A central focus of ACF's welfare reform research and evaluation strategy is to develop reliable,
credible information about how different strategies are working in order to inform the state
policy choices that TANF flexibility provides. This information can also inform the public and
the Congress about how welfare reform is progressing.
A key to developing this wealth of information is through the use of experimental evaluations of
outcomes. These evaluations can shed light on whether state reforms are meeting the goals of
TANF as set forth in the statute--providing assistance to needy families with children, ending
dependence through increasing employment and marriage, reducing out-of-wedlock pregnancies
and encouraging two-parent families.
My testimony today will focus on current evaluations of state programs, primarily of existing
state waiver demonstrations, and future areas to consider for evaluations. I also will share some
of our early lessons from these current evaluations. But before beginning this discussion I first
would like to take a quick, broader look at other research activities funded by ACF.
The waiver evaluations are only one part of a broader welfare reform research and dissemination
effort taking place in ACF. Last year, for example, we were able to fund nine projects (from
over 100 applicants) that are examining a variety of key issues in welfare reform, including
implementation of tribal TANF programs, identification of problems and solutions in
implementing TANF in rural areas, and a study of different diversion programs that states are
operating. In addition, we are making careful investments to ensure that knowledge gained
through evaluation is widely disseminated in formats that program operators find accessible,
including the very important Manpower Demonstration Research Corporation (MDRC) "How-to
Guide" entitled Work First, How to Implement an Employment-Focused Approach to Welfare
Reform.
EFFECTIVENESS EVALUATIONS OF STATE PROGRAM INNOVATIONS
Over the past twenty years, the application of experimental approaches to studying the effects of
welfare reform has proven to be enormously important to finding out what is effective and
what is not. Because of its proven track record, in almost all cases ACF and the state agreed on
experiments as part of the approval of their waiver demonstrations begun prior to enactment
of the Personal Responsibility and Work Opportunity Reconciliation Act. States randomly
assigned families either to continue receiving welfare under the old AFDC rules, the "control
group," or to another group that received welfare under the reform regime, the "experimental
group."
In authorizing the Department to fund the continuation of these evaluations under TANF,
Congress provided the vehicle for obtaining the earliest reliable information on the effects of
different state welfare reform strategies in meeting the objectives of TANF. ACF has funded
nine states to continue their evaluations with only minimal changes and an additional eight to
modify their evaluations.
Since most of the nine states are continuing waiver policies into TANF with minimal change, by
comparing the experimental and control groups over time in a state, we can reliably determine
the causal effect of a state's reform effort on such key outcomes as welfare dependency,
employment and earnings, total family income, and family structure. And by looking across
states, we can begin to compare the relative effectiveness of different strategies in achieving the
various goals of reform.
The ability to look across states is enhanced by the fact that the nine states embody significantly
different approaches to key policy decisions. For example, they include states with a variety of
time limits: states with strict and standardized time limits, states with individualized time limits,
states that prescribe work after a time limit, states that eliminate the benefit of the entire family,
states that only remove the benefit of the adults and states with no time limits.

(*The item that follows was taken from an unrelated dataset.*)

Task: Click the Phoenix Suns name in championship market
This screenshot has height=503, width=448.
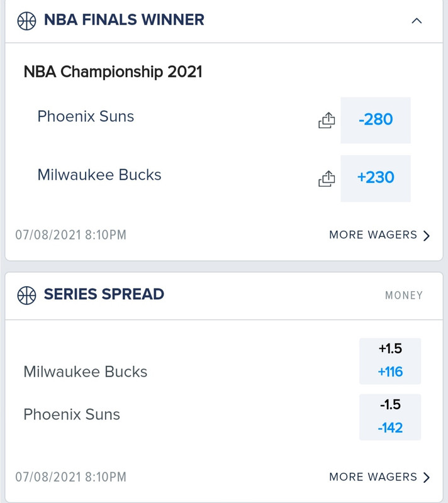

The outcomes in the studies described above primarily concern adults. To better measure the
effects of welfare reform on children, we created a team of twelve states to think collectively
about what outcomes, both positive and negative, they thought their reforms might produce. We
also included researchers to inform the team on how best to measure these outcomes.
We now have been able to fund five of these states to add a common core of child outcome
measures to their evaluations-- Connecticut, Florida, Indiana, Iowa and Minnesota. Because
these states represent varying approaches to welfare reform, the results will produce rigorous
information on how different reform policies affect children.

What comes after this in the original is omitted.